[Start of section]

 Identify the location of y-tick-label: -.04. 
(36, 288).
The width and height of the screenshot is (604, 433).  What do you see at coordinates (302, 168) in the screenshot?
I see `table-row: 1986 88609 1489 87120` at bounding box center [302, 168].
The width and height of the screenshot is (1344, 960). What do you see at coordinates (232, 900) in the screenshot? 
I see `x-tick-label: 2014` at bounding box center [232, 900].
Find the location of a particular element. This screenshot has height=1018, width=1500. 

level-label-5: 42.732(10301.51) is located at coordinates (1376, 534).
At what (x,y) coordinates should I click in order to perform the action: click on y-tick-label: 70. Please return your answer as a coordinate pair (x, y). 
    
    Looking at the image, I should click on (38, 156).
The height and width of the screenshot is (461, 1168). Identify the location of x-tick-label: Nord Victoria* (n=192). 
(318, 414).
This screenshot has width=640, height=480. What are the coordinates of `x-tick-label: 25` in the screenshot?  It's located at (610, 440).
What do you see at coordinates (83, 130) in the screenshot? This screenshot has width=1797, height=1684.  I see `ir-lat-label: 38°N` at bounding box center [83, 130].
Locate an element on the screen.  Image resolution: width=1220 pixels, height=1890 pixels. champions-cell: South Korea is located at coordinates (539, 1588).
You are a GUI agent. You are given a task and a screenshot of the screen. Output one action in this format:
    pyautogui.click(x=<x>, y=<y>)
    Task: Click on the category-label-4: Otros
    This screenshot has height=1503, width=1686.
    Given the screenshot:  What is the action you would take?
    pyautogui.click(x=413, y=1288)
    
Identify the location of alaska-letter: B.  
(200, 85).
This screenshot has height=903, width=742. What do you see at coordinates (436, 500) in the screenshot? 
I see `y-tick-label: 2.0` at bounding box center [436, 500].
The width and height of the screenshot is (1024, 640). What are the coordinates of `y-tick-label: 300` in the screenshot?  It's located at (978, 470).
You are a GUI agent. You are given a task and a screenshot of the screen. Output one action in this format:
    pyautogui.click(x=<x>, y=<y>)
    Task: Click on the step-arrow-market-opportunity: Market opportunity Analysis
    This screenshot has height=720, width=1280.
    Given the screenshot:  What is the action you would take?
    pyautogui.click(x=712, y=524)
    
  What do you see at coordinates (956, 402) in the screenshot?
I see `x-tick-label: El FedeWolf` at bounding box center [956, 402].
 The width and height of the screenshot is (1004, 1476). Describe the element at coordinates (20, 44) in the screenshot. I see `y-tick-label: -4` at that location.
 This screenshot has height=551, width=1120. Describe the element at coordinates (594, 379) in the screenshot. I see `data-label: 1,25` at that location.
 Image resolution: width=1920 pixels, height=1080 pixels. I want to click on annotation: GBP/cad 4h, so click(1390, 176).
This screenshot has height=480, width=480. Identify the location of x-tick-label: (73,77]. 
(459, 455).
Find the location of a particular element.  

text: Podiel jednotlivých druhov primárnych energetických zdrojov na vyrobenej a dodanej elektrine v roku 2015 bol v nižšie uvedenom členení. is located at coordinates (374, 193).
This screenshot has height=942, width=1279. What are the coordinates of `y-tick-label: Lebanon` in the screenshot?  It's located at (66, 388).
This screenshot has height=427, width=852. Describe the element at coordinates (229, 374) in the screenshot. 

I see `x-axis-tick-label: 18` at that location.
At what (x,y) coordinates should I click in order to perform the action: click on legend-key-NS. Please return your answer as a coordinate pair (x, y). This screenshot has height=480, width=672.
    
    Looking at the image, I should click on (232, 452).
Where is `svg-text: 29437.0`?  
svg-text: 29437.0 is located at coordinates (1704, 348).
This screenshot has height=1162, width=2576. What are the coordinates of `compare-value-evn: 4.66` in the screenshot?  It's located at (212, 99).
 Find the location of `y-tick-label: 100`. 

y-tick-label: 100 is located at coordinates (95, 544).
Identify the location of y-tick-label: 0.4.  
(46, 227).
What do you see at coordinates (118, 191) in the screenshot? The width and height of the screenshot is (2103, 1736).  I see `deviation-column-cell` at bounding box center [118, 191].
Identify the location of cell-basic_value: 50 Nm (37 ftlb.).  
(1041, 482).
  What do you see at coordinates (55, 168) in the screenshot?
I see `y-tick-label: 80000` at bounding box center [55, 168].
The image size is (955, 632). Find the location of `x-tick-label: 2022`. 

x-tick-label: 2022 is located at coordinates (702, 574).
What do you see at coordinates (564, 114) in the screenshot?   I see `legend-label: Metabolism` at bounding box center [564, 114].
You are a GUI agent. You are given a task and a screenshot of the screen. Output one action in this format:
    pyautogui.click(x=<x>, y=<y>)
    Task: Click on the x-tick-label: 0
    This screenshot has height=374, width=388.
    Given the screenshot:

[End of section]

» PROBLEM:
Rewrite the lines of the records from the one containing "This screenshot has height=480, width=480." through the one containing "text: Podiel jednotlivých", inclusive, changing "particular" to "specific" and leaving all else unchanged.

» TASK SOLUTION:
This screenshot has height=480, width=480. Identify the location of x-tick-label: (73,77]. 
(459, 455).
Find the location of a specific element.  

text: Podiel jednotlivých druhov primárnych energetických zdrojov na vyrobenej a dodanej elektrine v roku 2015 bol v nižšie uvedenom členení. is located at coordinates (374, 193).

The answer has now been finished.